» Your task
Each line in the listing below that contains "navigation" should be returned.
Data shown START
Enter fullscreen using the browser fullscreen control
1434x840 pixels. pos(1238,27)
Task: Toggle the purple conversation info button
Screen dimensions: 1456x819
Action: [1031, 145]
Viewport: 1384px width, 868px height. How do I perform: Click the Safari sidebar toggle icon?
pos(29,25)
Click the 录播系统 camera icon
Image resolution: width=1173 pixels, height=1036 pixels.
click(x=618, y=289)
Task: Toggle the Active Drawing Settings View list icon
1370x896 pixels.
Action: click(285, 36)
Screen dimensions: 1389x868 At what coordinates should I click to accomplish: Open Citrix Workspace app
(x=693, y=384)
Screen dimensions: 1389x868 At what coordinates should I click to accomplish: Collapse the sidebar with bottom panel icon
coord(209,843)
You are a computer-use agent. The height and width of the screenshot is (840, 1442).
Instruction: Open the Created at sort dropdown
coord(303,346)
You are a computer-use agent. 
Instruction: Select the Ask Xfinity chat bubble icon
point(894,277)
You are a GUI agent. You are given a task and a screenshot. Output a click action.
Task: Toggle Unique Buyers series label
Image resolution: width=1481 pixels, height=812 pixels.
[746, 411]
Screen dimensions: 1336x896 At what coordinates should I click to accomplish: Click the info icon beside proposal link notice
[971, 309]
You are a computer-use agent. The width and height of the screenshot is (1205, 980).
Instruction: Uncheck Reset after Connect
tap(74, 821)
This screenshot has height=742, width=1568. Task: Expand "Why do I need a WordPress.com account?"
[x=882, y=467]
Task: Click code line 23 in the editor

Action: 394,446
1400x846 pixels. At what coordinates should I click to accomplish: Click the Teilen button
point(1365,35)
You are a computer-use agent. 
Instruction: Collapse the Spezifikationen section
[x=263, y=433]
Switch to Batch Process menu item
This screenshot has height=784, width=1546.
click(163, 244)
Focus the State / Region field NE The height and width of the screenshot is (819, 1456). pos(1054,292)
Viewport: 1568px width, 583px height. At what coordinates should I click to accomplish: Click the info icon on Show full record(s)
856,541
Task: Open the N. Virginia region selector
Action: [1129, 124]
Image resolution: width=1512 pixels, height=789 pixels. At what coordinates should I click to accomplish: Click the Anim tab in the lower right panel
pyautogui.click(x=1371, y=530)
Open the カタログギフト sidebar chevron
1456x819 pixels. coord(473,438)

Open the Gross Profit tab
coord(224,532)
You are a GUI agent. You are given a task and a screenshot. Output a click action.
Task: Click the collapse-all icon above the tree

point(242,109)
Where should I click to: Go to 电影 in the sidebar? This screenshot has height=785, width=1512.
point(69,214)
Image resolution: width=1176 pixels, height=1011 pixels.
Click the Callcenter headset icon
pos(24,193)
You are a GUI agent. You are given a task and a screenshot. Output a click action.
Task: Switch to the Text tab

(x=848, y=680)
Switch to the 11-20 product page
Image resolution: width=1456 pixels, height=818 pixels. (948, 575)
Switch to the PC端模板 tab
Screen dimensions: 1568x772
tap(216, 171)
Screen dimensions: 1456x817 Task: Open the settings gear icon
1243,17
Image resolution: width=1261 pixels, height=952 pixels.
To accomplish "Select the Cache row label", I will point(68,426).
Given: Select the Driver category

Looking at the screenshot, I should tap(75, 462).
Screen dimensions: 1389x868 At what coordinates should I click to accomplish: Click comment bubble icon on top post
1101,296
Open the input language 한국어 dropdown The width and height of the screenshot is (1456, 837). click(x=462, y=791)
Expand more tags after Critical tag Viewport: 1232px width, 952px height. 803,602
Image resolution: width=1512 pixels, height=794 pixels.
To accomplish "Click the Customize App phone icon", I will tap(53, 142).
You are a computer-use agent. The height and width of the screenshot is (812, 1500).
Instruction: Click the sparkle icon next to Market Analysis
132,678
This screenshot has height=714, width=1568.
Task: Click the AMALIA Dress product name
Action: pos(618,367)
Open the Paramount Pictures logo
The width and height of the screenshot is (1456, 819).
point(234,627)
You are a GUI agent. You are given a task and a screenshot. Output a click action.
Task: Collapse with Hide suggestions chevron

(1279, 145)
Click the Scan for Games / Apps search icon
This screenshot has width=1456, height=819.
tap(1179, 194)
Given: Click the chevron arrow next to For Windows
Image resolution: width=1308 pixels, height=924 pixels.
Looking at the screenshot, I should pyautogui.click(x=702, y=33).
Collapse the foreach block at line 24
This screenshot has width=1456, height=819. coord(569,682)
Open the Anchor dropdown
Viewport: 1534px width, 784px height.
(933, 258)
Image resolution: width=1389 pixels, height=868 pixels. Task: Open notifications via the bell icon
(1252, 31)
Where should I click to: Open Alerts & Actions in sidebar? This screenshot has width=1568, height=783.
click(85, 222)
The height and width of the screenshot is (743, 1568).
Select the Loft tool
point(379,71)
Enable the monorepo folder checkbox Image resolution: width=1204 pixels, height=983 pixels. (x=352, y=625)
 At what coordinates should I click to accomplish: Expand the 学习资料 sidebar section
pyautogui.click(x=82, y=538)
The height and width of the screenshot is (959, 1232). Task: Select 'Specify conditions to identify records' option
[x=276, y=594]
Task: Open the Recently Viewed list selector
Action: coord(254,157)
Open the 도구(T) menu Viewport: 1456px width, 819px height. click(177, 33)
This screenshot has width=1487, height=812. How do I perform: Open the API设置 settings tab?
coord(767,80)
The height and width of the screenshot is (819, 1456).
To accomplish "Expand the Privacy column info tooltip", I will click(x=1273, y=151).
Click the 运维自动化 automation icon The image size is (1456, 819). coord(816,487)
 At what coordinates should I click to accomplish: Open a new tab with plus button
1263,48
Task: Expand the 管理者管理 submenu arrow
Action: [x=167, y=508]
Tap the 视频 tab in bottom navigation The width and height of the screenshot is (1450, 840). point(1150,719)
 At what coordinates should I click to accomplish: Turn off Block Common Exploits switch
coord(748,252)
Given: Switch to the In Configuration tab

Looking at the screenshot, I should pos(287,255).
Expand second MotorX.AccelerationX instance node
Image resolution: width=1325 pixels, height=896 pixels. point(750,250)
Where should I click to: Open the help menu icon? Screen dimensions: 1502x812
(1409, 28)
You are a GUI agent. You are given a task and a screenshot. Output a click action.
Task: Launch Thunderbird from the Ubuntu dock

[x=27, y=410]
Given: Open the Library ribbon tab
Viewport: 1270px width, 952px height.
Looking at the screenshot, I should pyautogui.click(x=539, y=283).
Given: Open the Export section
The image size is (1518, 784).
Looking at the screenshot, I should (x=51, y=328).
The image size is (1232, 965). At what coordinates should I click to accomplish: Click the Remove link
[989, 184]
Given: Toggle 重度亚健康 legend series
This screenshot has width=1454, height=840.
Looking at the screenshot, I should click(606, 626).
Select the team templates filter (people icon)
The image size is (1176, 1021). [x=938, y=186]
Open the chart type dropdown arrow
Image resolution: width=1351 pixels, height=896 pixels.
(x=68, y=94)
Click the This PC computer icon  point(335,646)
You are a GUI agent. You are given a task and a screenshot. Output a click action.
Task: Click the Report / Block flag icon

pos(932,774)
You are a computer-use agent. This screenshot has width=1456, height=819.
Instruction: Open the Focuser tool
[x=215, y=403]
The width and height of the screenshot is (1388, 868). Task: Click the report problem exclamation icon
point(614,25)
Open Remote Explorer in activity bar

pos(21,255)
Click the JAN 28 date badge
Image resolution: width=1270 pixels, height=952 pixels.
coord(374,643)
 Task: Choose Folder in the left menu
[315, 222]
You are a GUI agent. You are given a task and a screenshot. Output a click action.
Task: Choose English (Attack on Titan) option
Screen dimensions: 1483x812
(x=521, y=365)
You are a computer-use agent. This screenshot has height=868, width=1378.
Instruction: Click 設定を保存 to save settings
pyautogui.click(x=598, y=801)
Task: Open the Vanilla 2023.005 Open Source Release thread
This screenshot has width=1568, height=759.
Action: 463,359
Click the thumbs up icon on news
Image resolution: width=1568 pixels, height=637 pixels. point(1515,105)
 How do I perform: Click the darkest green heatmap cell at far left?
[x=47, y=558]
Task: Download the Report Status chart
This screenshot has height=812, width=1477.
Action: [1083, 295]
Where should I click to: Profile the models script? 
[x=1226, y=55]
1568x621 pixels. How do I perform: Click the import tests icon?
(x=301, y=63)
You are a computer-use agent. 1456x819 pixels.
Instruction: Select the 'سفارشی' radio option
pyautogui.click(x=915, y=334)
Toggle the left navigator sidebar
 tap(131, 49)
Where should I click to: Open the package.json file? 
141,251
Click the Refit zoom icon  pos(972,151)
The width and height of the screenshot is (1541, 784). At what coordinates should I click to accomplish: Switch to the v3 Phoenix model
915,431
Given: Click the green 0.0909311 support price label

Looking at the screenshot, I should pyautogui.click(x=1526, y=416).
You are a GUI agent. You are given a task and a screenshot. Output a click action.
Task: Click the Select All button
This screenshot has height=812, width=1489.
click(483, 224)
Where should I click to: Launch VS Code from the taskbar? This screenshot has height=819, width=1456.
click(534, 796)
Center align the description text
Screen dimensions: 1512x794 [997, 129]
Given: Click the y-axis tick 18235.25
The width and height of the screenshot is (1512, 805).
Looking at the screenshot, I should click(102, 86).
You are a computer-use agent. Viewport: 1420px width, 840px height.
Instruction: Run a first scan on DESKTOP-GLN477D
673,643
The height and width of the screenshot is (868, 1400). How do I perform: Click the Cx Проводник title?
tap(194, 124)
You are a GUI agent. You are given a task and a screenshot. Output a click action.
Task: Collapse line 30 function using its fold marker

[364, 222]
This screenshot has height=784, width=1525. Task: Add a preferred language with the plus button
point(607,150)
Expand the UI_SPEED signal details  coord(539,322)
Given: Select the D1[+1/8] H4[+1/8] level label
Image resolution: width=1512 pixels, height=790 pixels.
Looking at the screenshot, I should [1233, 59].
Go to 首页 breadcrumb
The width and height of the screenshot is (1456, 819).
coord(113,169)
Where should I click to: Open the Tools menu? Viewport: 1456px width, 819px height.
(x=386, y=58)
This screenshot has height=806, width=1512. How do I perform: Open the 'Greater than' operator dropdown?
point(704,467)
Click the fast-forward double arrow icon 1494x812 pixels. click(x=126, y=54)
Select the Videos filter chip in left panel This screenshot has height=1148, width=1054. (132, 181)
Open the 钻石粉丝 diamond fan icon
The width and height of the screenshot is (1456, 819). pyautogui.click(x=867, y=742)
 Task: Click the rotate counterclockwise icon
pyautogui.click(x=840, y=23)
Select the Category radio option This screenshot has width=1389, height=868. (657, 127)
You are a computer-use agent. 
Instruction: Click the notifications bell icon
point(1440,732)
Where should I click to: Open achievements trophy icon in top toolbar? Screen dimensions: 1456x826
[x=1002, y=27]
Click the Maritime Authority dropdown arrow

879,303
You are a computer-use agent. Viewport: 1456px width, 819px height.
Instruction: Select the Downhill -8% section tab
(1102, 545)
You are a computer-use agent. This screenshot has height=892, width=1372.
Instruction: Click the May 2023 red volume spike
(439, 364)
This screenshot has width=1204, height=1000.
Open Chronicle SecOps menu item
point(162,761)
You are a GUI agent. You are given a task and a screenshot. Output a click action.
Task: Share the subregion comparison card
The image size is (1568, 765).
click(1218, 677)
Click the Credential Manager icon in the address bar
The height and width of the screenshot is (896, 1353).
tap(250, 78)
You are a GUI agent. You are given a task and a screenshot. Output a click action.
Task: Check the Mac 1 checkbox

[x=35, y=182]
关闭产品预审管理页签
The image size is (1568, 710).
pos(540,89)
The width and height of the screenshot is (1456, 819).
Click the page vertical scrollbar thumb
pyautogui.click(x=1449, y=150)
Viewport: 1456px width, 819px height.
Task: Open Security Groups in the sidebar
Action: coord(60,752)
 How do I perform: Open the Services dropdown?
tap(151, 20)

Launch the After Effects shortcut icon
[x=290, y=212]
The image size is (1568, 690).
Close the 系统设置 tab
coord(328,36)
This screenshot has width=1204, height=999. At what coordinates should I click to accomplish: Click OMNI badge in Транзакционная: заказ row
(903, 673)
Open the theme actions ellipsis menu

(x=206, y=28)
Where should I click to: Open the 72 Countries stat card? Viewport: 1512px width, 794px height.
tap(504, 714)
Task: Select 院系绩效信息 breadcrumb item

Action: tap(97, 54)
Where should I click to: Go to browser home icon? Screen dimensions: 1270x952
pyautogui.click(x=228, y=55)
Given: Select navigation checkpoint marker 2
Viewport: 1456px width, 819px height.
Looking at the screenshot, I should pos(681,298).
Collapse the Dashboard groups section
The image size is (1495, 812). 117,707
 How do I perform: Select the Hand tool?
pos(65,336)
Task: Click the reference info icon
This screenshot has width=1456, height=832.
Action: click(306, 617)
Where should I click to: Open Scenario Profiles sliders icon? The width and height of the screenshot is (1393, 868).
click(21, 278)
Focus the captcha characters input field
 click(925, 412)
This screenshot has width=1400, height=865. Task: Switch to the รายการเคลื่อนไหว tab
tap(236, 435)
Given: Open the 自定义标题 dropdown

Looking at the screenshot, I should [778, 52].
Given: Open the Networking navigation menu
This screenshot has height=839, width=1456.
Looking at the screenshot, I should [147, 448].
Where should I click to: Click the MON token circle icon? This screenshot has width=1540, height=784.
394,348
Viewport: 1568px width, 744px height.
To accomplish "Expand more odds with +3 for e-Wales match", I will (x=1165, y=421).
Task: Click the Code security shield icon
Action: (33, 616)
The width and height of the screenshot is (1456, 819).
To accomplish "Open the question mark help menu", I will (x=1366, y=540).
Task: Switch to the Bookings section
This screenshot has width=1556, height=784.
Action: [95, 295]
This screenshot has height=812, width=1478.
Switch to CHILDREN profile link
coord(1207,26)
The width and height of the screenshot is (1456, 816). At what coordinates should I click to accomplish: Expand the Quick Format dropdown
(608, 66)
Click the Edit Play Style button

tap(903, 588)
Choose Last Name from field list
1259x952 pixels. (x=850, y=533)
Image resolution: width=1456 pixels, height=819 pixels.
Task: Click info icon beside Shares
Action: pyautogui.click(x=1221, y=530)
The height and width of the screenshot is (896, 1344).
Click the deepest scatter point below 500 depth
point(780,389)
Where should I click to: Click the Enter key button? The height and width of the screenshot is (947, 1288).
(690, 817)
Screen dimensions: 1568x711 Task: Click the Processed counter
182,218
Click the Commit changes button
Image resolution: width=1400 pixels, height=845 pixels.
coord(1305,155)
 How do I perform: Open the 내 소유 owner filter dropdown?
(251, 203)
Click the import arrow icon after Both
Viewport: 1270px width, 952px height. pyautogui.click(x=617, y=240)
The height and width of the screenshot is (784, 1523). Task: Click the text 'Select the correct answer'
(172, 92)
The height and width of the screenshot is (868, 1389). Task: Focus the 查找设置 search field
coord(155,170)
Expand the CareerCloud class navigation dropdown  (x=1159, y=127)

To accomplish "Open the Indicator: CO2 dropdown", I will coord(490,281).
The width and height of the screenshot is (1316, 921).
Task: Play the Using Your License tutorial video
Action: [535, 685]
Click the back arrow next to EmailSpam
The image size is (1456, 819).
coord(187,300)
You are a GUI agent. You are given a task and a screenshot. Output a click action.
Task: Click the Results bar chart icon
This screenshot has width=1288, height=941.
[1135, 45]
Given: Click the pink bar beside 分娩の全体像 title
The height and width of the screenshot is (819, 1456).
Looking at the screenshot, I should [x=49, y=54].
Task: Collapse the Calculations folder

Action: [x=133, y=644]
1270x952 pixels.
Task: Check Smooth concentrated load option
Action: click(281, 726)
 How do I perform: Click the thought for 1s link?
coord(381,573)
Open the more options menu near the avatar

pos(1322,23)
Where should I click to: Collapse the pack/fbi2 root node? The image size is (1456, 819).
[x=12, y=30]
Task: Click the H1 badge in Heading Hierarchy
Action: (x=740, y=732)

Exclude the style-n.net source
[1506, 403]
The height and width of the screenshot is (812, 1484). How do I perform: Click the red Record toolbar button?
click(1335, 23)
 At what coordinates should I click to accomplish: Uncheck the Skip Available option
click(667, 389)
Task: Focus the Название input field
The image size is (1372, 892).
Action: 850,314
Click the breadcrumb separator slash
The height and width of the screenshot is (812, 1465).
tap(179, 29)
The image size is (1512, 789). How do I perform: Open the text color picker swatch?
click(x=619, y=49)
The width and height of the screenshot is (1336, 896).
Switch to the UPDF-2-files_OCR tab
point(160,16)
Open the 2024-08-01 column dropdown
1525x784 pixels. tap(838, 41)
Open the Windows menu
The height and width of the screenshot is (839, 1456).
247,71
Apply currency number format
Data shown END
» Response to this exercise
Tap the 视频 tab in bottom navigation The width and height of the screenshot is (1450, 840). point(1150,719)
Given: Select navigation checkpoint marker 2
Given: Open the Networking navigation menu
Expand the CareerCloud class navigation dropdown  (x=1159, y=127)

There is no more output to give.